String outGAFilePath = tempFolder + "\\PDF\\GA1.pdf";
File gaFile = new File(outGAFilePath);

if (fileName.toLowerCase().replaceAll("\\s", "").contains(GRAPHICALABSTRACT) || (!Kromatrix.figjArray.isEmpty() && (fileName.toLowerCase().startsWith("fig") || fileName.toLowerCase().startsWith("scheme") || fileName.toLowerCase().startsWith("plate"))))
{
	if (!gaFile.exists())
	{
		FixedGraphic.fixedImage(interimdoc);
	}
}

That’s why we are using these methods

alexey.noskov · August 26, 2022, 2:59pm

@e503824 Please note, the problem is not in Aspose.Words, the problem is in the logic you are using to analyze the document content, which is out of Aspose.Words scope. The logic implementation is not responsibility of Aspose.Words support.

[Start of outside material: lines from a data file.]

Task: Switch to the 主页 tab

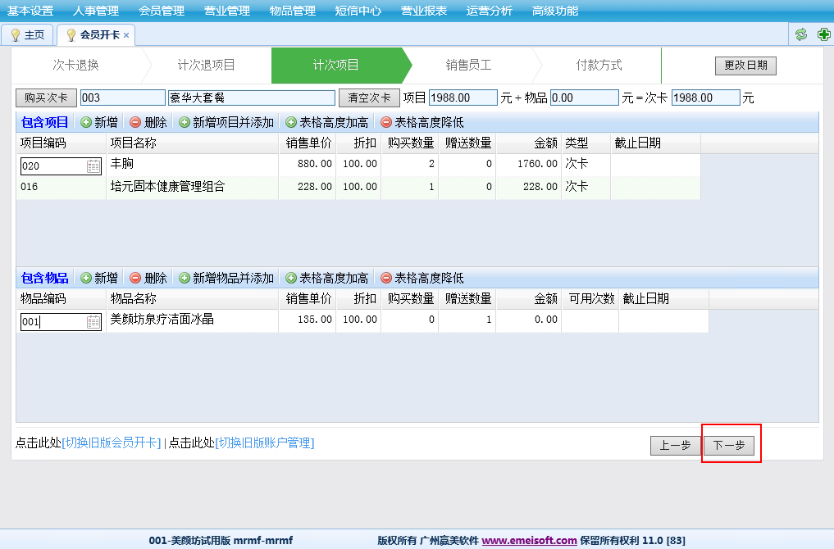Action: click(x=28, y=35)
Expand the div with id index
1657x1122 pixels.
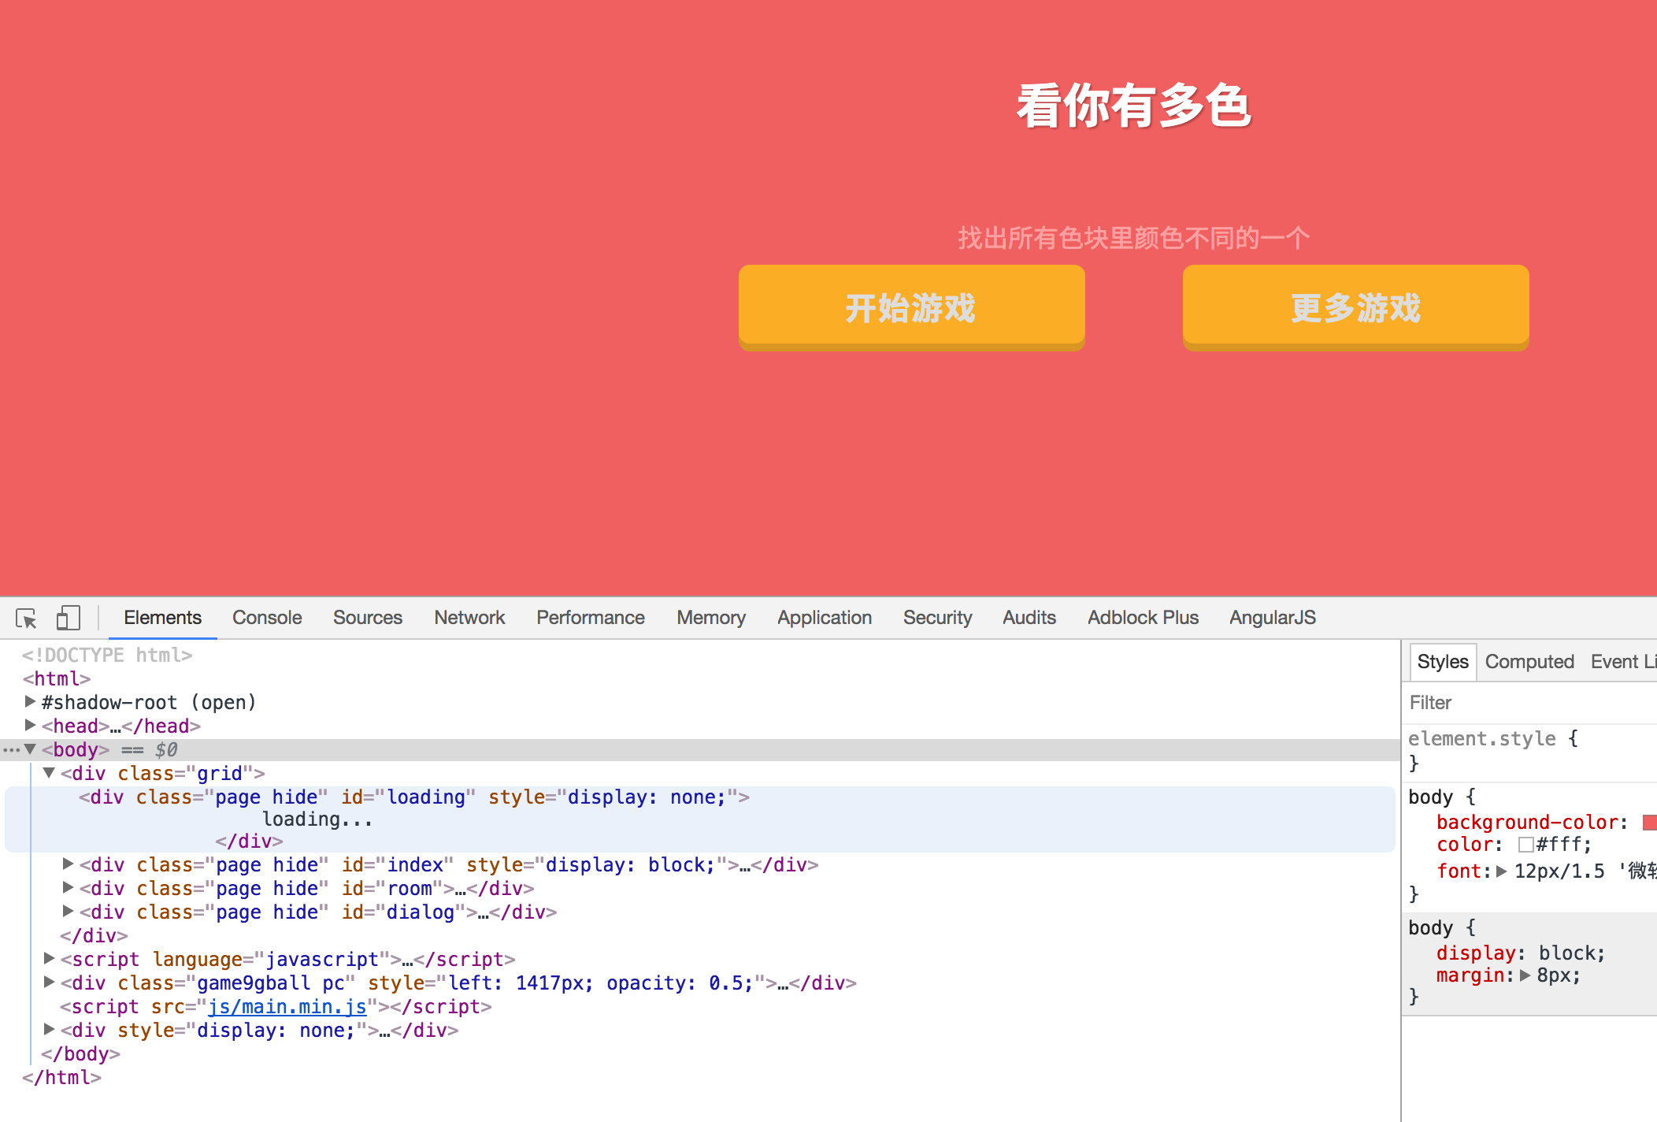point(68,864)
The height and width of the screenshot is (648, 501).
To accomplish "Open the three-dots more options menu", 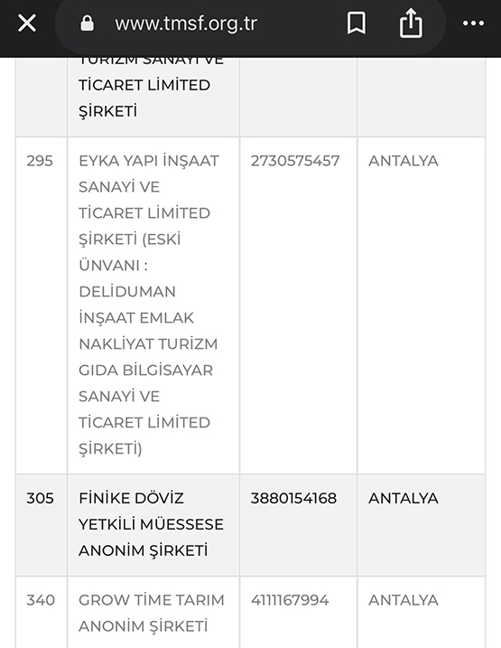I will point(473,23).
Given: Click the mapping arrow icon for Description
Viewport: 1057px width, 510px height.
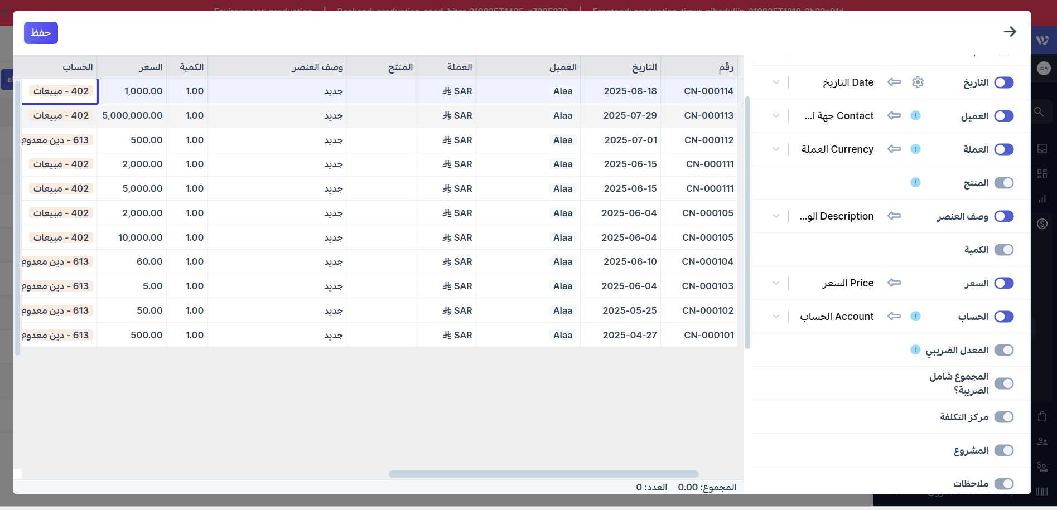Looking at the screenshot, I should coord(894,216).
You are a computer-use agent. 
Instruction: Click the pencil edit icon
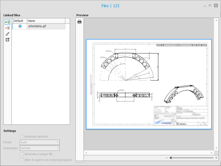point(7,34)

Also, as I mentioned the code provided here зroperly extracts the images from the attached document. Here is output produced by this code on my side:
Fig. 7. Comparison of torsional stiffnes.pdf (50.9 KB)
Fig. 8. The relationship between kc and .pdf (40.0 KB)
As you can see both captions (see file name) and images are extracted properly. So it is not quite clear what does not work on your side.

e503824 · August 27, 2022, 1:56pm

Dear team,

please note : We need to extract Labels also please refer screenshot

Missing Items.png (2.0 KB)

alexey.noskov · August 27, 2022, 6:21pm

@e503824 Aspose.Words does not provide document content analysis features. Aspose.Words is a tool that allows to work with documents. The logic required to analyze the documents content depend on your requirements and needs.
As I can see you do not have any issues related to Aspose.Words itself, but to content analysis only, which is out of Aspose.Words scope.